STATED EXERCISE >> Reproduce the records from the line with "Given: Click the Print toolbar icon" up to and including the line with "Looking at the", substituting "Save" for "Print" and leaving everything else unchanged. Omit the pictures from your answer.

DATA ROWS >>

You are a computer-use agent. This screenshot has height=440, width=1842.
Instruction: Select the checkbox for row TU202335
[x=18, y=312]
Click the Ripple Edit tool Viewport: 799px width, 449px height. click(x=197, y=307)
---
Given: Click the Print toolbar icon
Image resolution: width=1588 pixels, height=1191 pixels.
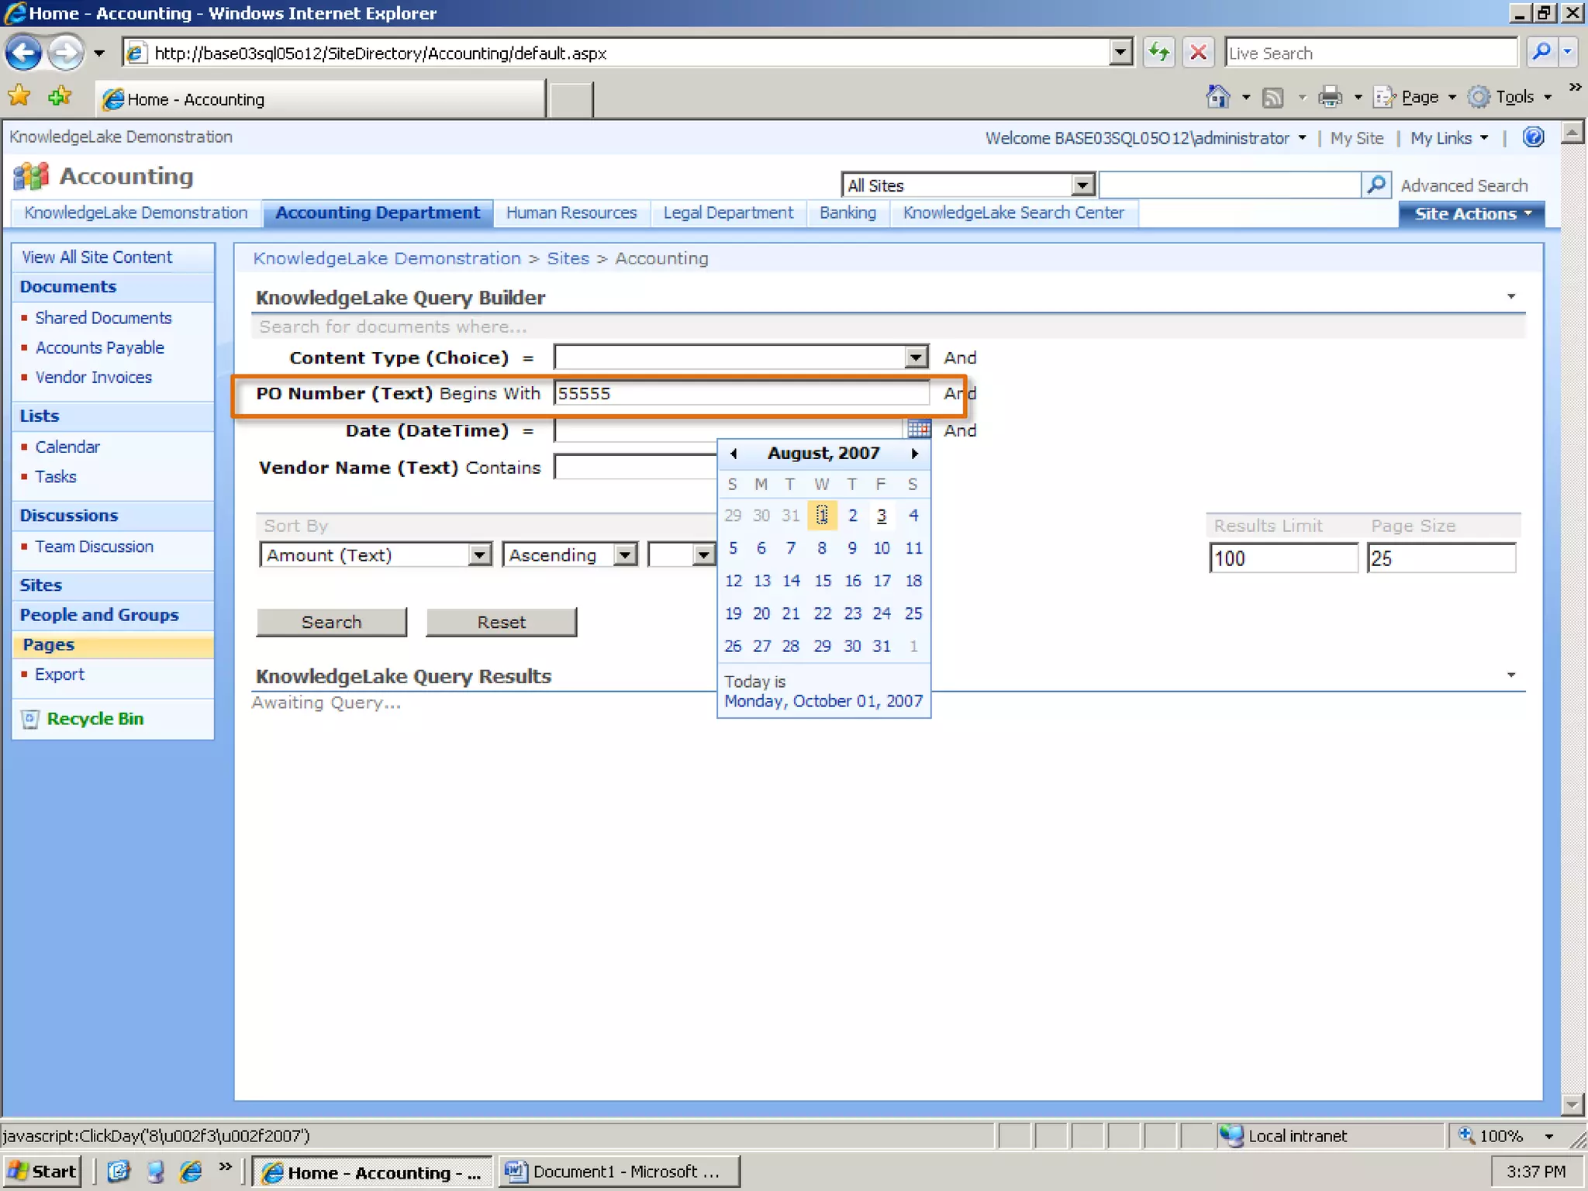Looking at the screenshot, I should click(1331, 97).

CORRECT RESULT >>
Given: Click the Save toolbar icon
Image resolution: width=1588 pixels, height=1191 pixels.
Looking at the screenshot, I should click(1331, 97).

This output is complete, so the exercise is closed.